REPUBLIKA.CO.ID, JAKARTA -- Bareskrim Polri menangkap pelaku pelecehan seksual via gim daring Free Fire berinisial S. Laki-laki usia 21 tahun itu ditangkap tim Direktorat Tindak Pidana Siber (Dittipidsiber) di Berau, Kalimantan Timur (Kaltim).
Kasubdit I Dittipidsiber Bareskrim Polri, Komisaris Besar Reinhard Hutagaol mengatakan, dari hasil penyelidikan dan penyidikan, S melakukan pelecehan seksual terhadap anak-anak di bawah umur. “S ini sudah ditetapkan sebagai tersangka. Tercatat jumlah korbannya sudah 11 orang anak-anak di bawah umur,” ujar Reinhard di Mabes Polri, Jakarta, Selasa (30/11).
Kata dia, korban pelecehan S, rata-rata perempuan berusia 9 sampai 17 tahun. Korbannya dari berbagai daerah. “Ada korbannya yang dari Sumatera, Jawa, Kalimantan, Sulawesi, juga ada korban yang di Papua,” terang Reinhard.
Dari penelusuran, kata Reinhard, tim penyidik sudah menemukan dan melakukan wawancara terhadap empat korban. Sedangkan para korban lainnya masih dalam penelusuran untuk direhabilitasi dan pemulihan jika terjadi trauma.

### Yang harus dikerjakan
Tuliskan kembali bagian berita penangkapan di atas mulai dari "Kata dia, korban" sampai dengan "jika terjadi trauma.", persis sama dengan aslinya.

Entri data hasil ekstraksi
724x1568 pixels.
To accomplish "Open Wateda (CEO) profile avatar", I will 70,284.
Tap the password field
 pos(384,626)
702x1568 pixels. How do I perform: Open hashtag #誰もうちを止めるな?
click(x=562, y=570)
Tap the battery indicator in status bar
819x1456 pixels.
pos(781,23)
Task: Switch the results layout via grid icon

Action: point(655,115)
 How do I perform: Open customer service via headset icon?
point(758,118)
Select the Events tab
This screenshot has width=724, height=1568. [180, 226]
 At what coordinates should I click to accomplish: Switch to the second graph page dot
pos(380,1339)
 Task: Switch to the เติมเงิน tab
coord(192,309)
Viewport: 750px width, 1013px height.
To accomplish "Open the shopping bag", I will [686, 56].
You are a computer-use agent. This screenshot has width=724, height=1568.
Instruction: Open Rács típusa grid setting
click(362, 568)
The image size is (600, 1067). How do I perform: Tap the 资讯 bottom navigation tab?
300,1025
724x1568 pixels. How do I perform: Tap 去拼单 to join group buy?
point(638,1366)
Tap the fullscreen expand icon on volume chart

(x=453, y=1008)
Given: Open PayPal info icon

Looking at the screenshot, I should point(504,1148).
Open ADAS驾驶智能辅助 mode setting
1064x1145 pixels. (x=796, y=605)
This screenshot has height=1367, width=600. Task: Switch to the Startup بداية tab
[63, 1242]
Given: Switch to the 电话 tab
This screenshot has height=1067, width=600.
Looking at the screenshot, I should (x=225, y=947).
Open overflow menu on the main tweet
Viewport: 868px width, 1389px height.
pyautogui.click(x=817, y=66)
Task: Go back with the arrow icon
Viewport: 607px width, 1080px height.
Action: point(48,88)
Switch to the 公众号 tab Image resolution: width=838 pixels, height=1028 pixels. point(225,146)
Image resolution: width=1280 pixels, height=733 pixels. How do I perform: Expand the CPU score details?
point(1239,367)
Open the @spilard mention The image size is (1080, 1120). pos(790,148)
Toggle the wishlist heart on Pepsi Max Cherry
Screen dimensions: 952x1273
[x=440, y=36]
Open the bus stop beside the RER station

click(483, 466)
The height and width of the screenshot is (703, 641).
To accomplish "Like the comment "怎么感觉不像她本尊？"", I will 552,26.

### Jawaban di bawah
Kata dia, korban pelecehan S, rata-rata perempuan berusia 9 sampai 17 tahun. Korbannya dari berbagai daerah. “Ada korbannya yang dari Sumatera, Jawa, Kalimantan, Sulawesi, juga ada korban yang di Papua,” terang Reinhard.
Dari penelusuran, kata Reinhard, tim penyidik sudah menemukan dan melakukan wawancara terhadap empat korban. Sedangkan para korban lainnya masih dalam penelusuran untuk direhabilitasi dan pemulihan jika terjadi trauma.